A Lemanea species was found on slabs in the rapidly flowing streams in the NW of the Island of Mull.
In 2007, Lemanea fucina has been reported from Clare Island.

===North America===
In North America two species in this genus are listed.
- Lemanea borealis Atkinson
- Lemanea fluviatilis (Linnaeus) C.Agardh
  - Lemanea fucina var. parva M.L. Vis & R.G. Sheath

==General references==
- John, D.M., Whitton, B.A. and Brook, A.J. (Ed.) 2002. The Freshwater Algal Flora of the British Isles. Cambridge University Press.

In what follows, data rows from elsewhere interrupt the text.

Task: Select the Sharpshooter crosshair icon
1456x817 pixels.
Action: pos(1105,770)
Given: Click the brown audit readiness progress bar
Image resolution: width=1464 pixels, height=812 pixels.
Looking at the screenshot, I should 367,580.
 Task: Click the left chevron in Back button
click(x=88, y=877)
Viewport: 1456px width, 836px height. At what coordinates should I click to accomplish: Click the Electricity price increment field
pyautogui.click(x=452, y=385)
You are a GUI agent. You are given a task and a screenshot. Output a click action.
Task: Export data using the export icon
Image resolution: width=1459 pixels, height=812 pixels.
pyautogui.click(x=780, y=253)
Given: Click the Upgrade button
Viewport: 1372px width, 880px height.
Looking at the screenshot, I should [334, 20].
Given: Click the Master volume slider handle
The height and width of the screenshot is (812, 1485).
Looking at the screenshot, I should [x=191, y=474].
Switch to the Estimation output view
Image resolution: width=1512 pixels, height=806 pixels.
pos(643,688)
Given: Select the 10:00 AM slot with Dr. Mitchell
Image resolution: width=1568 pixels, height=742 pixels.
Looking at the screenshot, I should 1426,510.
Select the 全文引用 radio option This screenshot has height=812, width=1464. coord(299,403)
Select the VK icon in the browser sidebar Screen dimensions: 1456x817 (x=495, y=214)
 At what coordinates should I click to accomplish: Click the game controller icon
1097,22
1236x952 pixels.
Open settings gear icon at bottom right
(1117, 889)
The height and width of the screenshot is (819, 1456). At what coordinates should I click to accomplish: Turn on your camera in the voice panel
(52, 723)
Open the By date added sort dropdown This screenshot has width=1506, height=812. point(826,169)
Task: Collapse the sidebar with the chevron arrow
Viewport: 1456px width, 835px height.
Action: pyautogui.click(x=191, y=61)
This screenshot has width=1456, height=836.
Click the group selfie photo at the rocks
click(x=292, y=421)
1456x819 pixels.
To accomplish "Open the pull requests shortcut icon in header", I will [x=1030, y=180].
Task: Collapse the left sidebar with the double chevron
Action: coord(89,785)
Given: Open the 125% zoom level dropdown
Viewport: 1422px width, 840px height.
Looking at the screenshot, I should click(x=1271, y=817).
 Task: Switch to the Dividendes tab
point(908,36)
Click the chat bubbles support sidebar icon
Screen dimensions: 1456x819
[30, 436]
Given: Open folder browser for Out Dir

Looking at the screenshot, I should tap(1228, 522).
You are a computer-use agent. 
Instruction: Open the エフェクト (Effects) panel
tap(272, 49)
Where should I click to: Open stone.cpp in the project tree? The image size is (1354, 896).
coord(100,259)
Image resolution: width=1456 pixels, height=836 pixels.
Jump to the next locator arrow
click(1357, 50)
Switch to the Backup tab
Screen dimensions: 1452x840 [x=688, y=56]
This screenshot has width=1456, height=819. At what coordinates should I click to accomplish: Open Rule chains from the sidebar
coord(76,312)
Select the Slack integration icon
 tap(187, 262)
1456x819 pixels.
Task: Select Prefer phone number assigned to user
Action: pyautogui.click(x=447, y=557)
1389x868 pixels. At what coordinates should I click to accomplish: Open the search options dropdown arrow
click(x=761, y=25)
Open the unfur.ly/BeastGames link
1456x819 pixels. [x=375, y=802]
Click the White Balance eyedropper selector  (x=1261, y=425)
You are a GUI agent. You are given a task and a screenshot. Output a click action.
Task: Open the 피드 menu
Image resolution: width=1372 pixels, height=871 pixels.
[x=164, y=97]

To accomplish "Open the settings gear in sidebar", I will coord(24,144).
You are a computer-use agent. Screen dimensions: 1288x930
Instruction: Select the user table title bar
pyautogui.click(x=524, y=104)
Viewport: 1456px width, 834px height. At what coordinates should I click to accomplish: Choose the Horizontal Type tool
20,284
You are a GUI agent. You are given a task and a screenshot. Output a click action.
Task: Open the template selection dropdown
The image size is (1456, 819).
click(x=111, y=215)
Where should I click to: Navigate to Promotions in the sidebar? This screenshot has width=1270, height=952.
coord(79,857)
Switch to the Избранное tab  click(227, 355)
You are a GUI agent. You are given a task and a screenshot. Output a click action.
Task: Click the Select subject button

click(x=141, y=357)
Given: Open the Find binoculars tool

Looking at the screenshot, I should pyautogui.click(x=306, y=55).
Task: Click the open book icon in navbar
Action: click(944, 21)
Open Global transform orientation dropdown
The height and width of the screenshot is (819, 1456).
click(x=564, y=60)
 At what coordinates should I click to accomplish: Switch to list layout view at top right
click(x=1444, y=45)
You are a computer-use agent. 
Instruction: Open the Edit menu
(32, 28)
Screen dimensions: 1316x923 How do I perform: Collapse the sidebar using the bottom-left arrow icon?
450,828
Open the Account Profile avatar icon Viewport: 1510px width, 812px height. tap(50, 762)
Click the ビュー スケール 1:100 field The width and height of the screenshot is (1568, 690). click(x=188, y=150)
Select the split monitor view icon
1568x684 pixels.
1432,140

- Morton, O. 1978. Lemanea in the north of Ireland. Irish Naturalists' Journal 19: 205.
- Sawers, W. 1854. List of algae gathered in the north of Ireland. Naturalist, Morris 4: 254 - 257.
- West, G.S. and Fritsch, F.E. 1927. A Treatise on the British Freshwater Algae. Cambridge University Press, Cambridge. [Facsimile edition printed in 1968 as Vol. 3 of Bibliotheca Phycologia. J.Cramer, Lehre.]